Action item
Look below for the line holding "Given: Select the" and the line holding "Minimize the MU 2518S123 chart window". Transcribe exactly those lines and all lines between them, nothing more.
--- Given information Enclosed Below ---
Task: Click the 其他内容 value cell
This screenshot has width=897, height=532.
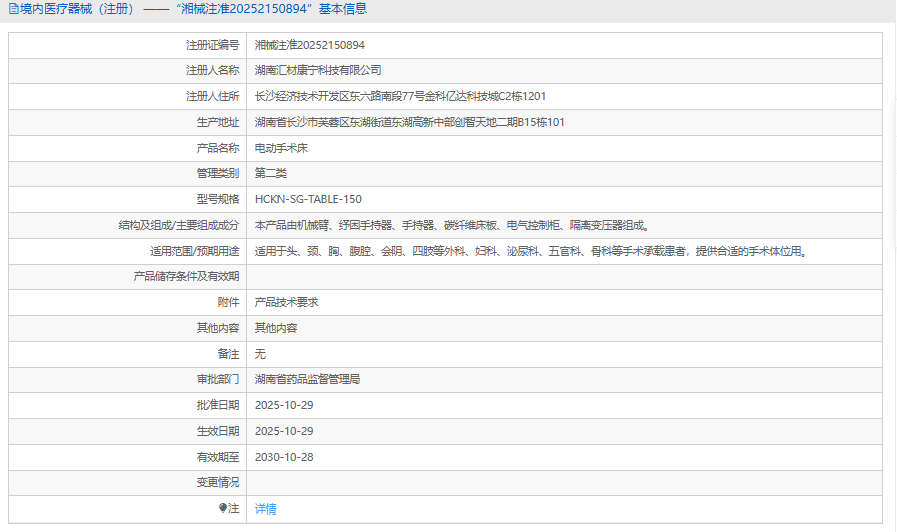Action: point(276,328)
--- End of Enclosed Given information ---
--- Given information Enclosed Below ---
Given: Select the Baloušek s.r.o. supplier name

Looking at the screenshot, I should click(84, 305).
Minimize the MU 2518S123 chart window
--- End of Enclosed Given information ---
--- Given information Enclosed Below ---
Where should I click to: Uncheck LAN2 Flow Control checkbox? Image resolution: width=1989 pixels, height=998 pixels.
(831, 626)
--- End of Enclosed Given information ---
Answer box
Given: Select the Baloušek s.r.o. supplier name

Looking at the screenshot, I should click(84, 305).
Minimize the MU 2518S123 chart window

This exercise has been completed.